This is probably one of four major areas that need to be ascertained or determined when developing legislation. There’s a question of whether, as you’ve noted, you adopt transparency or due diligence legislation, which is really the first step.

The second piece is around what the scope of potential legislation should cover, and other countries have wrestled with this as well. Do you limit it to forced labour, to child labour? Do you broaden it to human rights or environmental considerations? There is a question of whom it applies to, the entities that need to be determined.

The final point really is that big one around what enforcement looks like. Who has the authority to conduct that enforcement? But I think that there are legal constitutional questions that would need to be determined to figure out which ministers have the authority to do this. It depends on whether you’re looking at fines or whether you’re looking at something along the lines of administrative or monetary penalties. Fines have an implication of criminal law attached to them as opposed to administrative and monetary penalties, which could provide additional flexibility for government in terms of who imposes that.

I apologize that I don’t have a specific answer for you as to which entity in government would ideally be the lead on that, but it certainly is one of the major issues that would need to be determined. Thank you.

Senator Miville-Dechêne: Thank you.

The Chair: Thank you, Mr. Patry. Would it be possible for you to find out which government entity we could reach out to? Is that some information you could find out for us and share with the committee later on?

Mr. Patry: Thank you, chair. I would think that this would be a question that the Department of Justice and likely its constitutional division would need to ascertain to figure out where the powers would likely lie for a bill like this.
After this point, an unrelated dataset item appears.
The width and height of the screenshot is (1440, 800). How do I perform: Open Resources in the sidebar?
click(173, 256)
But I think it would depend on the provisions of the bill, what powers were being given to the government or the minister. If it is Bill S-211 as an example, I would think that the Department of Justice would need to weigh in or the Privy Council Office through its machinery of government operations.

The Chair: Thank you.

Senator Bernard: Thank you for your presentation, Mr. Patry. I want to pick up on that question around progress or the lack of progress. In your presentation, you highlighted a number of initiatives but alluded to the fact that not much progress has been made. Can you help us to understand what some of the barriers to progress are and what your sense is in the terms of the capacity of this bill to help address those barriers?

Mr. Patry: Thank you for your question, senator. I would say a couple of things about that. The first is when you note that progress may not have been made, I think that is specific to the issue of supply chain legislation. It is important to note that a great deal of progress has been made on other fronts in tackling issues around forced and child labour around the world.
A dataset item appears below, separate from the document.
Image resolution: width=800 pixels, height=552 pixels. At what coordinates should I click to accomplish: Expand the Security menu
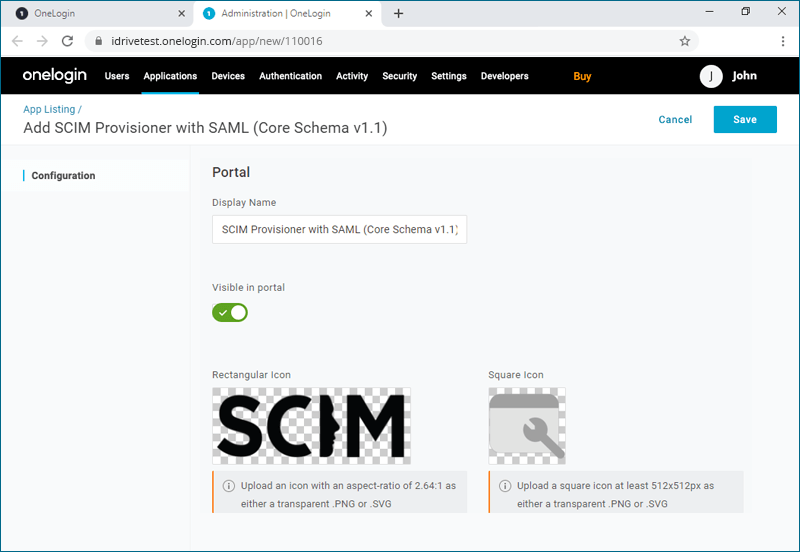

The issue of forced and child labour is a multifaceted one, and you cannot have solely one tool to try to address it. I believe supply chain legislation, as we’re seeing happening around the world, is increasingly an important tool in addressing that. But what I would also say is that it requires a variety of tools. Even if we bring in supply chain legislation in Canada, as other countries have done, it requires multiple elements to tackle it.

As an example, we have introduced a ban on importation of goods produced with forced labour, as we noted, and Canada is only the second country in the world to do this, after the United States. We’re increasingly seeing other countries looking at this as a complementary model, even countries that have supply chain legislation.

Perhaps one of the most effective tools we have is the work we do within our free trade agreements. We require our partner countries in free trade agreements to have enforceable labour provisions that require them to introduce laws to address child and forced labour and to enforce those laws, and we have the potential penalty of sanctions against those countries if they fail to do so. This really allows you to tackle the issue at source within those partner countries in giving them the tools and encouraging them to use the tools to address this.

I outlined a number of other initiatives that are ready that we have introduced, but I should particularly point out the work that our colleagues at Global Affairs Canada are doing around responsible business conduct strategies for Canadian companies operating overseas.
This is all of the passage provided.